Bitcoinの技術的な側面以外はこのサイトの扱う範囲外だが、その歴史には個人的に興味があるのでここにまとめる。

Bitcoin以前の暗号通貨

中央を持たない電子通貨の構想は80年代にまでさかのぼる。匿名の電子通貨として、Chaumブラインド署名(英語版Wikipedia)などをベースとした物がいくつか考案されたものの、これらは仕組みの上で中央を排除するに至らなかったため、広く普及することはなかった。

こういった中、1998年、Wei Daiが「b-money」(原文Bitcoin Wikiの記事、どちらも英語)で、計算的パズルを解くことで、中央を持たずとも全体の合意を形成するといった構想を提唱する。しかしながら、これは具体的な実装に欠いていた。

2005年、Hal Finneyは「reusable proof of work」で、Wei Daiのb-moneyとAdam BackによるHashcashを組み合わせるに至るが、未だ、ネットワークが信頼できるノードのみから構成されているという前提の下にしか成り立たないものであった。

問題は、これらのシステムは一人の攻撃者が複数のノードに成りすます事で容易にネットワーク全体を乗っ取ることが可能だという事だった。

Bitcoinの登場

Satoshi Nakamotoは2007年からBitcoinの開発に取り掛かったしている。

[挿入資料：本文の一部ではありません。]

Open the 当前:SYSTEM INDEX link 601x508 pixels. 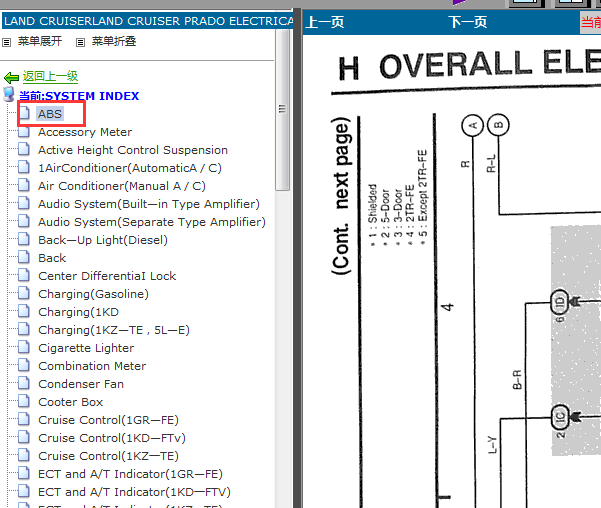click(x=79, y=96)
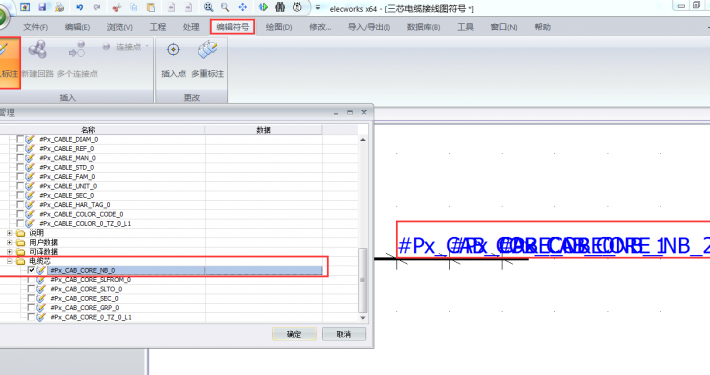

Bitcoinは、2008年、Satoshi Nakamotoを名乗る人物ががThe Cryptography Mailing List(metzdowd.com)上に、論文(PDF)を投稿したことから、はじめてインターネット上に登場した。彼は論文の中で、極めて単純な仕組み・ブロックチェーンを用い、上述の仮想通貨の試みでは失敗していた、攻撃耐性のある二重消費防止を実現した。2009年彼は、後にSatoshi Clientとして知られる初の実装をリリースした。はじめのクライアントは現在のようなQtを使ったものではなく、Windowsネイティブアプリケーションであり、コマンドラインインターフェイスは持っていなかった。

彼は、その後引き続き開発とフォーラムへの投稿を続けたが、2010年中頃に他の開発者に開発を引き継ぐとともに、インターネット上から姿を消した。

受容と価格の上昇

はじめ、Bitcoinの価格はほぼ0であり、2011年7月の一時的な高騰などを経つつも、ほぼ変化のない近い状態で推移してきた。 しかしながら、2013年3月ごろに発生したキプロス危機に端を発し、急激に注目されるようになった結果、一時的に1 BTC = 1000 USD台までの値をつけた。その後、Mt.Goxの破綻や中国におけるBitcoin規制などを要因に、最高値の半額以下まで値崩れを起こすも、現時点(2014年中旬)では1 BTC = 500〜600 USD程度にて取引されている。

Bitcoinを取り巻くスキャンダルとは裏腹に、Bitcoinを支払い手段として受け入れる企業などは確実に増加してきている。

米ネット家具通販大手のOverstock.com(2014年1月、Wired(英語))、米ネット旅行会社大手のExpedia(2014年6月、BBC(英語))、米コンピュータ会社DELLによる直販サイトDell.com(2014年7月、WSJ(英語))などが、次々とBitcoinによる支払いを受け入れ始めている。